Le « Département de l’opium » a pris le contrôle des détails du commerce, notamment dans l’Est, obligeant plus d’un million de foyers paysans à planter une monoculture de pavot à opium blanc. À une extrémité de ce continuum de production et d’approvisionnement stables se trouvait une bureaucratie sophistiquée d’informateurs et de quotas stricts ; de l’autre, des usines ressemblant à des forteresses.

Bien que la Chine ait partiellement imposé une interdiction sur l’importation d’opium depuis 1729, des navires fortement gardés transportaient le produit des usines de Ghazipur et de Patna à Calcutta, où il était vendu aux enchères à des « commerçants privés », transporté sur leurs navires jusqu’à la rivière des Perles et vendu aux Chinois. des passeurs. Après les deux guerres de l’opium qui ont finalement démoli la résistance chinoise, les marchands étrangers se sont appropriés une île de Canton (ce que les commerçants européens appelaient Guangzhou) comme centre d’opérations, d’où le peuple chinois et l’État de droit chinois étaient exclus.

Une mesure de l’ampleur du commerce est le nombre d’auteurs célèbres qui apparaissent dans les pages de Ghosh. Il y a Orwell (né dans le Bihar, où son père était agent adjoint de l’opium), Kipling (aperçu en train de visiter une usine), Dickens (pro-commerce de l’opium) et Tagore (contre). Les propres ancêtres de Ghosh se sont probablement installés à Chapra pour travailler avec des comptes sur l’opium rédigés en bengali. De nombreuses fortunes américaines notables ont également été bâties grâce à l’opium. Des hommes disposant de bonnes relations familiales pourraient amasser des sommes étonnantes en Chine en quelques années. De retour chez eux, ces « diplômés de Canton » blanchiraient leur avarice dans un silence distingué et condamneraient la « dépravation » des appétits chinois.

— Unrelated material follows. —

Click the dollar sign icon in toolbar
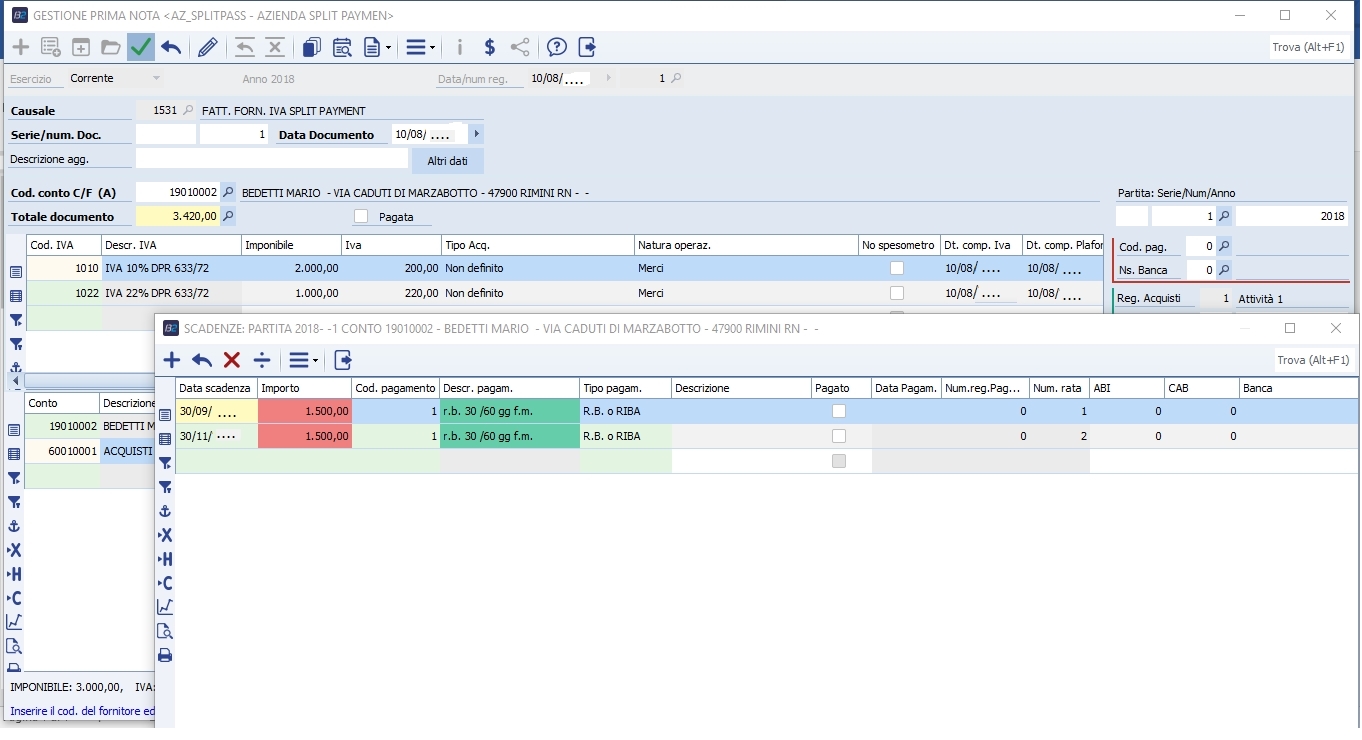The width and height of the screenshot is (1362, 740). tap(489, 47)
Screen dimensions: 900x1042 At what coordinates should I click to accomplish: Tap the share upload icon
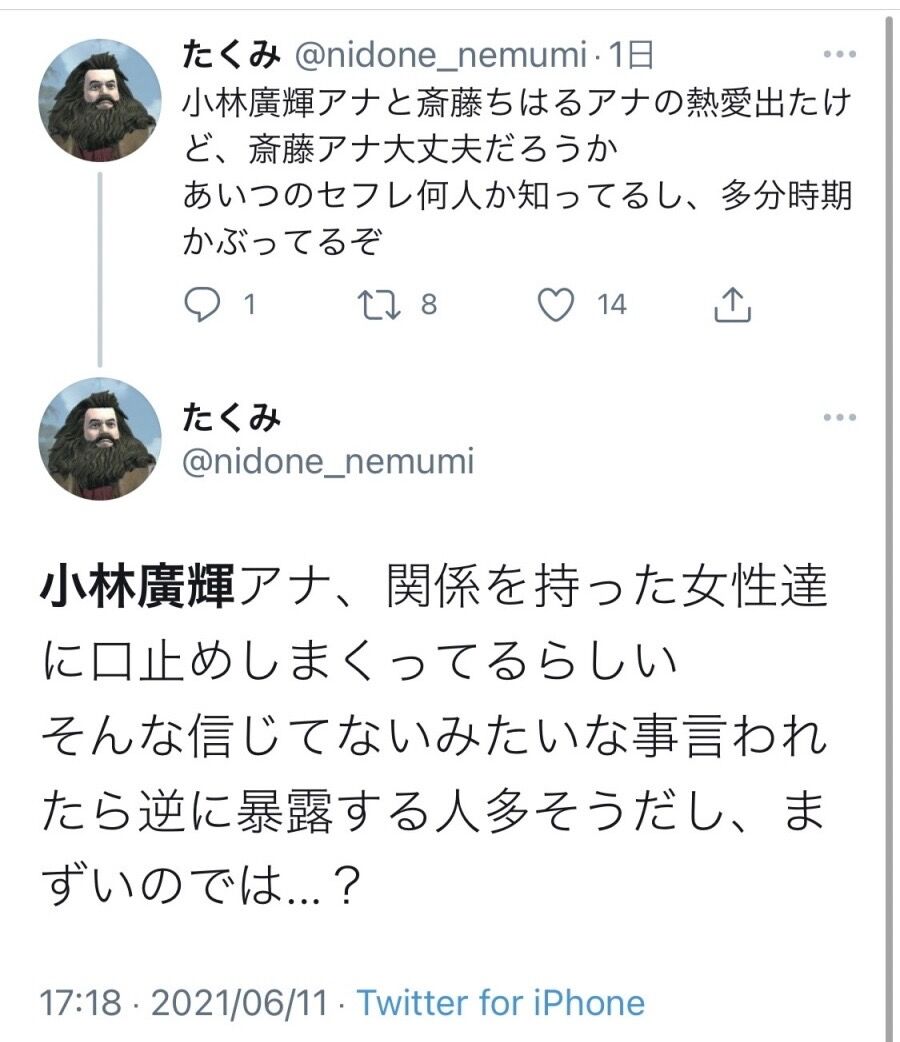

L’histoire tentaculaire de Ghosh englobe également l’enchevêtrement de l’opium avec le mobilier, l’architecture, les jardins et son rôle dans les guerres modernes. Son analyse médico-légale des peintures des usines à opium est particulièrement fascinante.

Mais c’est la vision globale de Ghosh qui a rendu sa non-fiction si influente. L’Occident n’a pas inventé le commerce de l’opium, écrit-il. Au lieu de cela – comme dans le cas du trafic d’êtres humains sur la côte atlantique – il a fallu une pratique préexistante et l’a étendue de façon exponentielle.
perfectionner « le modèle du narco-État colonial ».

Ces inégalités structurelles perdurent aujourd’hui. L’Est de l’Inde est plus pauvre que l’Ouest, qui a résisté plus longtemps au contrôle total des Britanniques. Les hiérarchies de caste et d’origine ethnique organisent encore une grande partie de l’industrie du thé en Inde. Les entreprises qui commercialisaient des opioïdes dépoussièrent de manière agressive le « modèle » colonial de « dépravation », accusant les toxicomanes d’être « de nature faible et naturellement enclins au vice ».

Cela ne surprendra pas les lecteurs du précédent non-fiction de Ghosh qu’il présente ici l’étoile du pavot à opium comme une « force historique à part entière ». Papaver somniferum est une « sorte d’agent impérial biologique indépendant », écrit-il, qui utilise les humains pour « créer de nouvelles versions plus puissantes de lui-même ».

Ce n’est pas de l’anthropomorphisme. En refusant de traiter l’opium (ou la planète, ou la muscade) comme une matière inerte, Ghosh résiste à la mentalité mécaniste, datant de la violence de la conquête coloniale, qui réduit notre monde complexe à des ressources destinées à l’usage humain.

Dans « Le Grand Dérangement », l’invocation par Ghosh d’une planète « vitalement, voire dangereusement vivante » était galvanisante. Dans « Smoke and Ashes », sa dotation en opium avec agentivité – même sous des formes synthétiques comme le fentanyl – semble moins développée. Pourtant, il s’agit d’un petit problème dans le contexte de l’énorme réussite de son plus grand projet, qui est d’exposer la longue histoire du « capitalisme racial » qui nous a amenés à la situation dans laquelle nous nous trouvons.